This task calls for printing every entry exactly.

+ + + +

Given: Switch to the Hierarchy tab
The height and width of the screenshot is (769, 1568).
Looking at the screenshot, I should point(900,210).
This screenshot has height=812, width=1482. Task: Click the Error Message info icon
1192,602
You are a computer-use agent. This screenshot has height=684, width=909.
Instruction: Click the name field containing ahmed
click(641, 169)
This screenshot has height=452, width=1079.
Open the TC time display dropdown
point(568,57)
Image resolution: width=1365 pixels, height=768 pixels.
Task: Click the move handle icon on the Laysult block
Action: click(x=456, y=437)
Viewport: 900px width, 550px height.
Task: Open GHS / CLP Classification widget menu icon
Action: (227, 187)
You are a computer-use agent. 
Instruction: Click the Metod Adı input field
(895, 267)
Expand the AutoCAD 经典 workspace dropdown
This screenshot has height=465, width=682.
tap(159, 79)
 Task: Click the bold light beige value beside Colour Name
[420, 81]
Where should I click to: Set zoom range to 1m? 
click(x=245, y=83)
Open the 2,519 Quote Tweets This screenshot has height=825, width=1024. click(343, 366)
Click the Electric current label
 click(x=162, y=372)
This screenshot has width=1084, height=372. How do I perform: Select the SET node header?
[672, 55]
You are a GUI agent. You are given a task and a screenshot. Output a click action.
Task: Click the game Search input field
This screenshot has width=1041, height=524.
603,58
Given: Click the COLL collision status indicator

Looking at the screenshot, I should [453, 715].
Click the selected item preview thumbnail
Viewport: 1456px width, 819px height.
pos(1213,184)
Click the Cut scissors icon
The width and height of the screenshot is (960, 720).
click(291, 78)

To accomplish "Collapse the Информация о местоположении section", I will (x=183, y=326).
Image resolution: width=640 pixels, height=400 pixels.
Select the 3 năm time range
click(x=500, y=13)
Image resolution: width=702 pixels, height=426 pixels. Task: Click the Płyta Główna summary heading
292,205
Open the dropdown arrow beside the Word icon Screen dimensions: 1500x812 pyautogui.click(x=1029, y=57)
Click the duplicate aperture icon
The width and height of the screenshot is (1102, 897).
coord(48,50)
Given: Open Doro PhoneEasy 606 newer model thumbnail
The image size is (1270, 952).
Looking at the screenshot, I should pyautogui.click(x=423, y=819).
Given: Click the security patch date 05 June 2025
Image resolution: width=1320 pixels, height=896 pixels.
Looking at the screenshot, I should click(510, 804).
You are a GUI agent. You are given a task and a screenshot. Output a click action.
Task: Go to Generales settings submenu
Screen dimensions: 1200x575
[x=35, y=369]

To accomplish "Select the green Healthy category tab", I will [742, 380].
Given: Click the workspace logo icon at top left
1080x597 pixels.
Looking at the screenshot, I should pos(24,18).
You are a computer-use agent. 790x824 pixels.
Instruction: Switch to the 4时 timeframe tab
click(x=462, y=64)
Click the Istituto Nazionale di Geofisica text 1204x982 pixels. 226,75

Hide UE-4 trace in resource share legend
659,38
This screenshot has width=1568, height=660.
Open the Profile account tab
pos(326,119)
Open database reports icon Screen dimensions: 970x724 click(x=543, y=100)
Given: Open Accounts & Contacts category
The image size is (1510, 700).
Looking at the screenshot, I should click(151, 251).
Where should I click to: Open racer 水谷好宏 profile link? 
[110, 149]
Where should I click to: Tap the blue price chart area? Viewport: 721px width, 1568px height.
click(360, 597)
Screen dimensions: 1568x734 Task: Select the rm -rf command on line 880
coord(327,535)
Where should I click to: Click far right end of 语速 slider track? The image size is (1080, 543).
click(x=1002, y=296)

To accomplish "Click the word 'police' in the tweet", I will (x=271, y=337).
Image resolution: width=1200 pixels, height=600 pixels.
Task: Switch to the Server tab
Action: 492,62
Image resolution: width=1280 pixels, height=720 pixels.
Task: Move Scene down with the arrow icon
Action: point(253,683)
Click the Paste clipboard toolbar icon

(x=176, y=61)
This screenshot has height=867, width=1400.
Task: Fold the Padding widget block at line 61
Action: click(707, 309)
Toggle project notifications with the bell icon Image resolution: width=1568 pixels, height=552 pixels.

+ + + +

(REPLY TO THE TASK)
Given: Switch to the Hierarchy tab
The height and width of the screenshot is (769, 1568).
Looking at the screenshot, I should point(900,210).
This screenshot has height=812, width=1482. Task: Click the Error Message info icon
1192,602
You are a computer-use agent. This screenshot has height=684, width=909.
Instruction: Click the name field containing ahmed
click(641, 169)
This screenshot has height=452, width=1079.
Open the TC time display dropdown
point(568,57)
Image resolution: width=1365 pixels, height=768 pixels.
Task: Click the move handle icon on the Laysult block
Action: click(x=456, y=437)
Viewport: 900px width, 550px height.
Task: Open GHS / CLP Classification widget menu icon
Action: (227, 187)
You are a computer-use agent. 
Instruction: Click the Metod Adı input field
(895, 267)
Expand the AutoCAD 经典 workspace dropdown
This screenshot has height=465, width=682.
tap(159, 79)
 Task: Click the bold light beige value beside Colour Name
[420, 81]
Where should I click to: Set zoom range to 1m? 
click(x=245, y=83)
Open the 2,519 Quote Tweets This screenshot has height=825, width=1024. click(343, 366)
Click the Electric current label
 click(x=162, y=372)
This screenshot has width=1084, height=372. How do I perform: Select the SET node header?
[672, 55]
You are a GUI agent. You are given a task and a screenshot. Output a click action.
Task: Click the game Search input field
This screenshot has width=1041, height=524.
603,58
Given: Click the COLL collision status indicator

Looking at the screenshot, I should [453, 715].
Click the selected item preview thumbnail
Viewport: 1456px width, 819px height.
pos(1213,184)
Click the Cut scissors icon
The width and height of the screenshot is (960, 720).
click(291, 78)

To accomplish "Collapse the Информация о местоположении section", I will (x=183, y=326).
Image resolution: width=640 pixels, height=400 pixels.
Select the 3 năm time range
click(x=500, y=13)
Image resolution: width=702 pixels, height=426 pixels. Task: Click the Płyta Główna summary heading
292,205
Open the dropdown arrow beside the Word icon Screen dimensions: 1500x812 pyautogui.click(x=1029, y=57)
Click the duplicate aperture icon
The width and height of the screenshot is (1102, 897).
coord(48,50)
Given: Open Doro PhoneEasy 606 newer model thumbnail
The image size is (1270, 952).
Looking at the screenshot, I should pyautogui.click(x=423, y=819).
Given: Click the security patch date 05 June 2025
Image resolution: width=1320 pixels, height=896 pixels.
Looking at the screenshot, I should click(510, 804).
You are a GUI agent. You are given a task and a screenshot. Output a click action.
Task: Go to Generales settings submenu
Screen dimensions: 1200x575
[x=35, y=369]

To accomplish "Select the green Healthy category tab", I will [742, 380].
Given: Click the workspace logo icon at top left
1080x597 pixels.
Looking at the screenshot, I should pos(24,18).
You are a computer-use agent. 790x824 pixels.
Instruction: Switch to the 4时 timeframe tab
click(x=462, y=64)
Click the Istituto Nazionale di Geofisica text 1204x982 pixels. 226,75

Hide UE-4 trace in resource share legend
659,38
This screenshot has width=1568, height=660.
Open the Profile account tab
pos(326,119)
Open database reports icon Screen dimensions: 970x724 click(x=543, y=100)
Given: Open Accounts & Contacts category
The image size is (1510, 700).
Looking at the screenshot, I should click(151, 251).
Where should I click to: Open racer 水谷好宏 profile link? 
[110, 149]
Where should I click to: Tap the blue price chart area? Viewport: 721px width, 1568px height.
click(360, 597)
Screen dimensions: 1568x734 Task: Select the rm -rf command on line 880
coord(327,535)
Where should I click to: Click far right end of 语速 slider track? The image size is (1080, 543).
click(x=1002, y=296)

To accomplish "Click the word 'police' in the tweet", I will (x=271, y=337).
Image resolution: width=1200 pixels, height=600 pixels.
Task: Switch to the Server tab
Action: 492,62
Image resolution: width=1280 pixels, height=720 pixels.
Task: Move Scene down with the arrow icon
Action: point(253,683)
Click the Paste clipboard toolbar icon

(x=176, y=61)
This screenshot has height=867, width=1400.
Task: Fold the Padding widget block at line 61
Action: click(707, 309)
Toggle project notifications with the bell icon Image resolution: width=1568 pixels, height=552 pixels.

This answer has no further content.